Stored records
----

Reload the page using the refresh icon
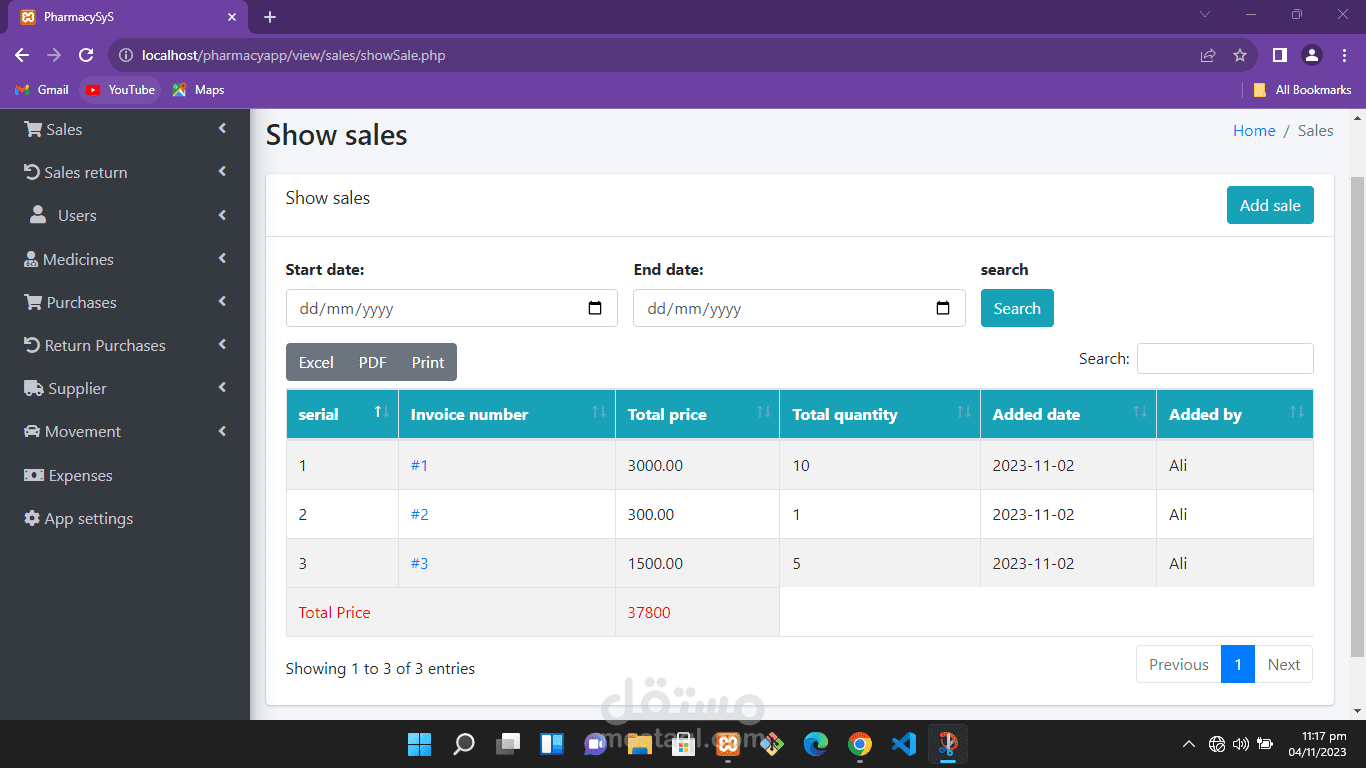The image size is (1366, 768). tap(86, 55)
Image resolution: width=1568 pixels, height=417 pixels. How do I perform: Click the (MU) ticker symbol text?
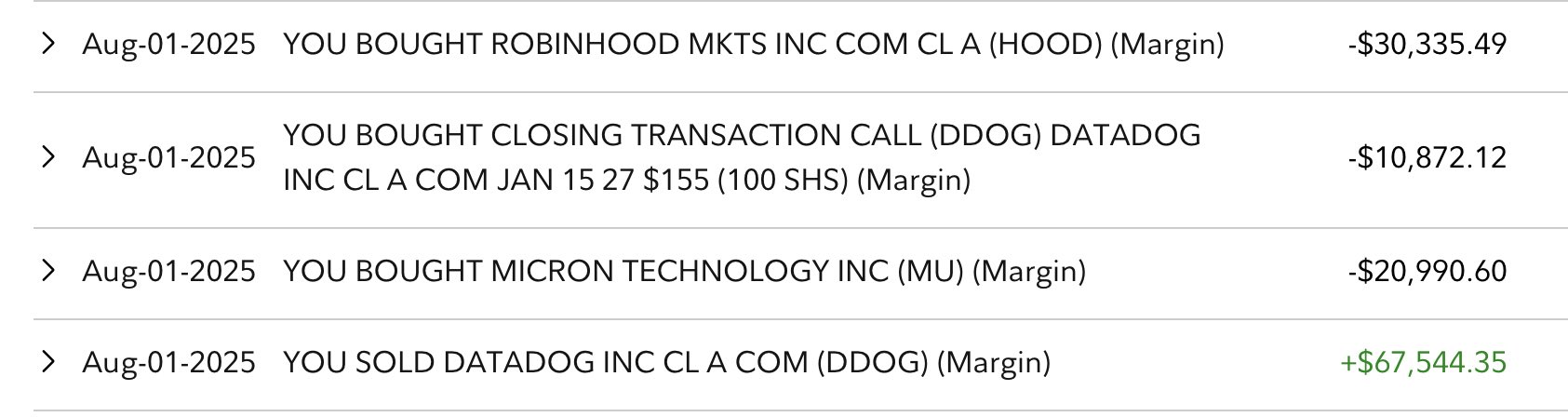pyautogui.click(x=930, y=271)
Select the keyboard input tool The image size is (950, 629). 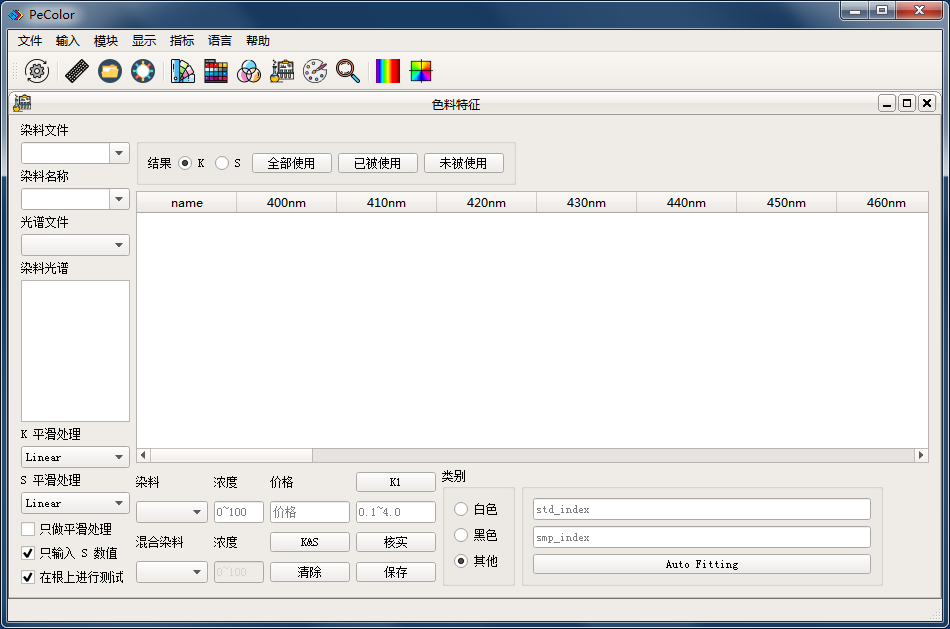(x=77, y=71)
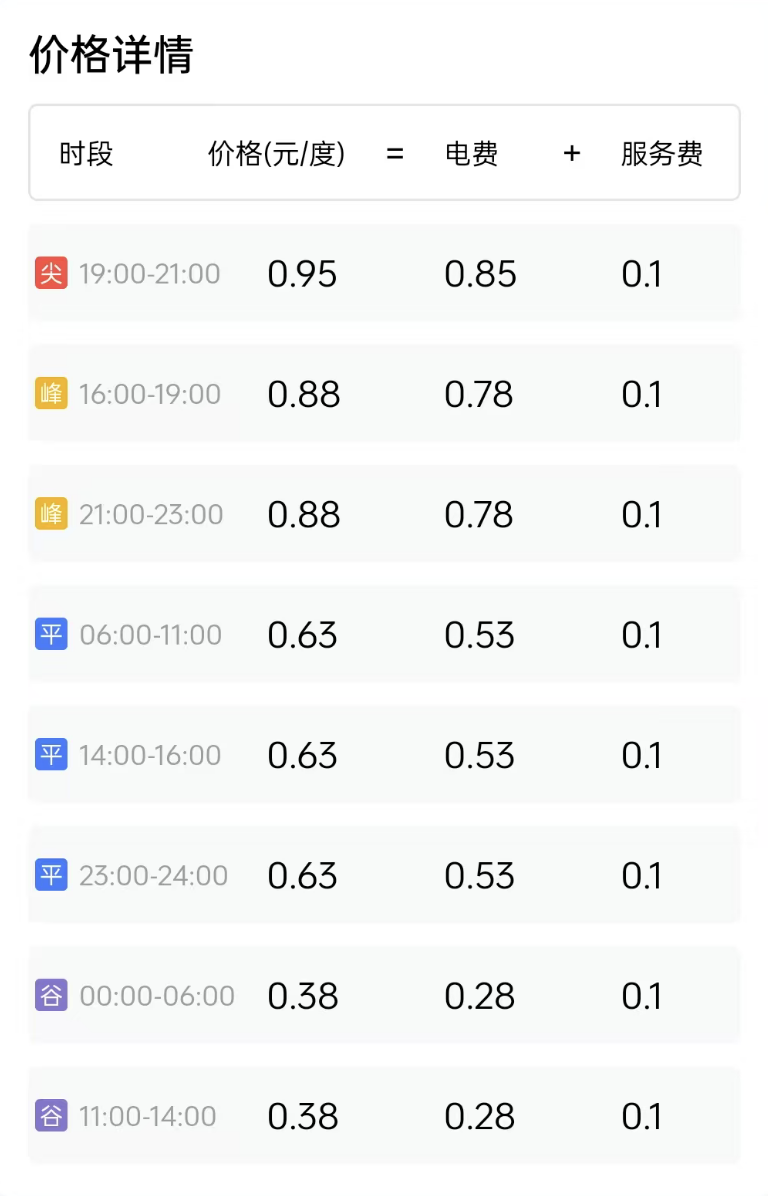Screen dimensions: 768x1196
Task: Click the 价格(元/度) column header
Action: point(276,154)
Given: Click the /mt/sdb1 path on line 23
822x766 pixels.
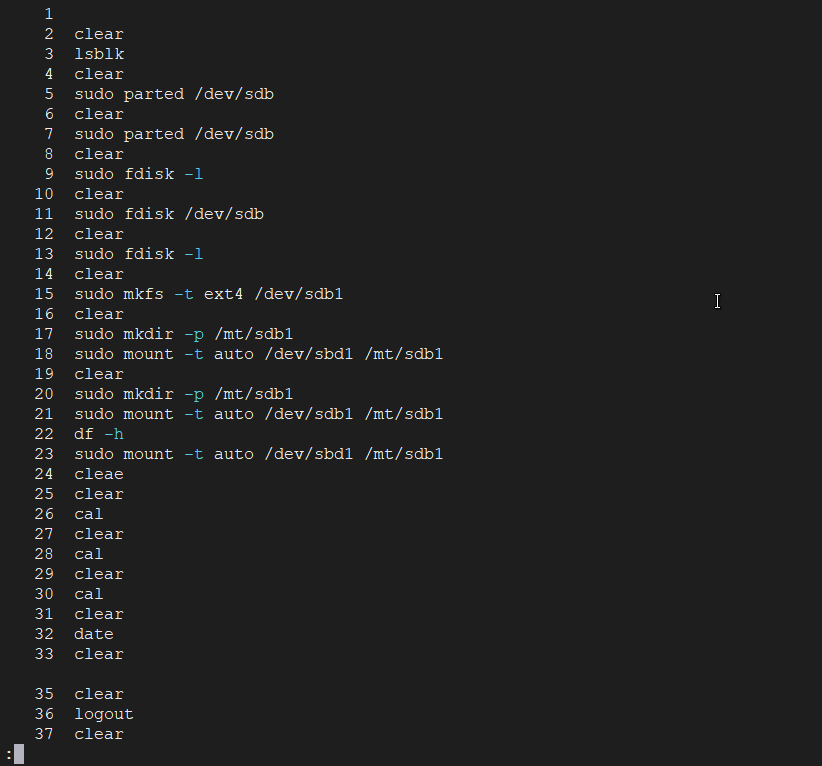Looking at the screenshot, I should coord(404,454).
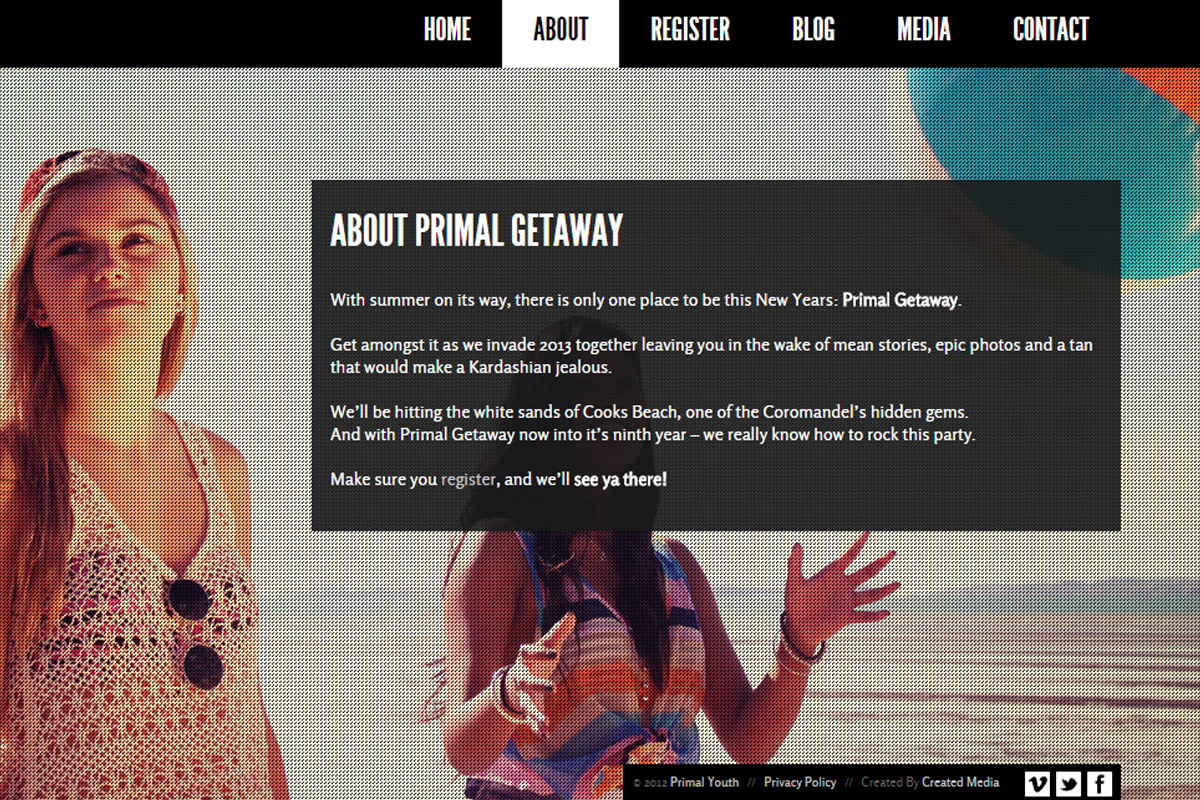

----

» **Required action**:
In the records above, find the line that contains "Given: Click the /mt/sdb1 path on line 23". Print it and every later line exactly, omitting the pictures.

» **Your response**:
Given: Click the /mt/sdb1 path on line 23
822x766 pixels.
Looking at the screenshot, I should coord(404,454).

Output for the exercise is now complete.